野村総合研究所の調査で、生成AIが急速に普及する一方、AIリテラシーの不足やリスクへの対処、レガシーシステムの残存、人材不足といった課題が目立つことが明らかになった。
この記事は会員限定です。会員登録(無料)すると全てご覧いただけます。
野村総合研究所(NRI)は2025年11月25日、日本企業のIT活用状況を把握するために実施した「IT活用実態調査(2025年)」の結果を公表した。本調査は2003年から続く定点観測で、23回目となる今回は国内大手企業を中心に517社から回答を得た。
本調査によると、2025年度のIT予算が前年度より増加した企業は全体の49.0%で、減少した企業は7.5%にとどまった。半数近くの企業が予算を増やす姿勢を維持しており、IT投資の重要性が引き続き高いことがうかがえる。一方で、この割合は前年度(59.0%)から10ポイント低下しており、予算拡大の勢いは落ち着きつつある。
2026年度については47.5%の企業がIT予算の増加を見込んでいる。生成AI(人工知能)やデジタル基盤整備に向けた投資需要は引き続き旺盛であり、企業の中長期的なDX(デジタルトランスフォーメーション)戦略を支える基盤としてのIT投資が継続すると予想される。
生成AIを「導入済み」と回答した企業は57.7%に達し、2023年度の33.8%、2024年度の44.8%から大幅に増加した。「導入検討中」(18.1%)を含めると、75.8%の企業が生成AIを何らかの形で取り入れようとしており、日本企業における生成AIの普及は急速に進んでいることが明らかとなった。
背景には、「ChatGPT」や「Gemini」をはじめとする汎用(はんよう)的なAIサービスの普及がある。導入が一巡した企業も増えており、今後は業務適用範囲の拡大や、業務効率化・高度な分析といった具体的な成果の創出に向けたフェーズへと移行すると考えられる。
ノーコード/ローコード開発ツールの導入率は51.0%となり、2024年度から4.9ポイント増加した。専門スキルを持たない従業員による「市民開発」が広がりつつあり、内製化を支える技術基盤として重要性が高まっている。
生成AIの活用に関する課題として最も多かったのは「リテラシーやスキルの不足」で、70.3%に上った。前年(65.4%)からさらに増加しており、企業の導入が進むほど、業務で適切に活用できるスキルの不足が顕在化している。

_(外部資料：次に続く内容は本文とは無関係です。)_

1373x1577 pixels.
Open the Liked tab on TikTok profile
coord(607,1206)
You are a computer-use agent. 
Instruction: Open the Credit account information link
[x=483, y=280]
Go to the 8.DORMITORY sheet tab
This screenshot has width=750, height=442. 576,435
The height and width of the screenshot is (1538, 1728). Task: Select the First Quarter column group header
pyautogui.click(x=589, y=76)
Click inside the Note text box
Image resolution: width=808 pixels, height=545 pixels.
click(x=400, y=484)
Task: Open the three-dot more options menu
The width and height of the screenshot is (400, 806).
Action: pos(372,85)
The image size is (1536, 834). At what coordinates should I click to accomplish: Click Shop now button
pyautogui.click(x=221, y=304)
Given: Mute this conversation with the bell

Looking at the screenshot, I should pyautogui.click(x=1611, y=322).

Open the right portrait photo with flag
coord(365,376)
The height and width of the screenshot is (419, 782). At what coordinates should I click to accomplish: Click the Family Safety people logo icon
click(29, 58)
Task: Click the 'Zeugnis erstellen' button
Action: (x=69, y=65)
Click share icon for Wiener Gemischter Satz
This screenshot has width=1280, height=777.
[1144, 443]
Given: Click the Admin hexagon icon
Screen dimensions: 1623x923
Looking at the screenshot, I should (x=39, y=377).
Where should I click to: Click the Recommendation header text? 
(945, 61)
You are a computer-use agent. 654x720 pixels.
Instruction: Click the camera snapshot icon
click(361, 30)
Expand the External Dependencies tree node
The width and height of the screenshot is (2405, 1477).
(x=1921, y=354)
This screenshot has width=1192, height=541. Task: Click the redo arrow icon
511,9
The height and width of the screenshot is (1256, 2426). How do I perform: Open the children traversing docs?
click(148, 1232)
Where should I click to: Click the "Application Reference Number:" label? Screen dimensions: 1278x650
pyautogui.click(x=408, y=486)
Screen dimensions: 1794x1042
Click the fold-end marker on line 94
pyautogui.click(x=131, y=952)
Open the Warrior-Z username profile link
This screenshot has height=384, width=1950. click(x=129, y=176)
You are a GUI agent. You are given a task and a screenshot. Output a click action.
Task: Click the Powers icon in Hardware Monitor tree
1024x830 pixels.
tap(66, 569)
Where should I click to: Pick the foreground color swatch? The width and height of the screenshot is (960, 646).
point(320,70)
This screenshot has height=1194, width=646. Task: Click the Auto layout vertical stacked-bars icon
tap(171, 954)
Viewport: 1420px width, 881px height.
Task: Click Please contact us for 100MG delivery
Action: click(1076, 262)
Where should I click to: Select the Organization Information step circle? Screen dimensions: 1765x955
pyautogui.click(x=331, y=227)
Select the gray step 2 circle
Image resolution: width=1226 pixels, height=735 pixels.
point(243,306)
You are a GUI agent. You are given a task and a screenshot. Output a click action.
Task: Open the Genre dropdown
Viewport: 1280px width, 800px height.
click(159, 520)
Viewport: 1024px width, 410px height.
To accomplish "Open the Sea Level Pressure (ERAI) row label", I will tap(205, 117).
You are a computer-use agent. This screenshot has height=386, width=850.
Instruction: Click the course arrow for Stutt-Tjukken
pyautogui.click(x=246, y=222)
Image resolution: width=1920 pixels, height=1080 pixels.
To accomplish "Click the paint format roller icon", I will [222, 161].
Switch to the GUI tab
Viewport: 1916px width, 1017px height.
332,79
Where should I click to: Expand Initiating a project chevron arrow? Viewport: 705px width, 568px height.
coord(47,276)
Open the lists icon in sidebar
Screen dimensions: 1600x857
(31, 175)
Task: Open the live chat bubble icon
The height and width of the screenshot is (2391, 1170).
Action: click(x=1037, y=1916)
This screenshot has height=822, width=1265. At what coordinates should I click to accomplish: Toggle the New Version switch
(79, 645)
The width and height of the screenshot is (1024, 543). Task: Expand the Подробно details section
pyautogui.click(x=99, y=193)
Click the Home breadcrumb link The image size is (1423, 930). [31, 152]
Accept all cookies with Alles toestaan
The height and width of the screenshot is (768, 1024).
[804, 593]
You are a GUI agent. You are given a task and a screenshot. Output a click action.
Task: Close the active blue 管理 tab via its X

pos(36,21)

「リスク(セキュリティ、コンプライアンスなど)を把握し管理することが難しい」と回答した企業も48.5%に達し、データ漏えいや著作権問題など、生成AI利用に伴うリスクへの対応が追い付いていない実情がうかがえる。多くの企業において、技術の積極的な導入と組織的なガバナンス整備のギャップが課題になっていると考えられる。
「レガシーシステムが残っている」と回答した企業は、アプリケーションで47.3%、基盤系で48.2%とほぼ半数に上った。2021年度と比べると減少傾向にあるものの、依然として大きな構造的課題として残っている。懸念事項としては、「ブラックボックス化や有識者不足」(51.6%)、「ベンダーサポート終了」(50.1%)が上位に挙がっており、技術的負債の累積が企業の迅速なIT刷新を阻む一因となっている。
必要とされるITスキルの保有状況を尋ねた項目では、「プロジェクトマネジャー」「ITストラテジスト」の重要性が特に高かった。しかし、ITストラテジストについては「保有すべき」と回答した割合が71.9%だったのに対し、実際の保有率は29.6%にとどまっており、戦略的IT人材の獲得・育成が日本企業のDX推進における大きな制約となっていることが明らかになった。
NRIグループでは今回の調査結果を踏まえつつ、今後も引き続き企業のIT・デジタル化の実態をさまざまな調査を通じて明らかにしながら、「時流と共に生じる課題の解決をさまざまな視点から推進・支援していく」としている。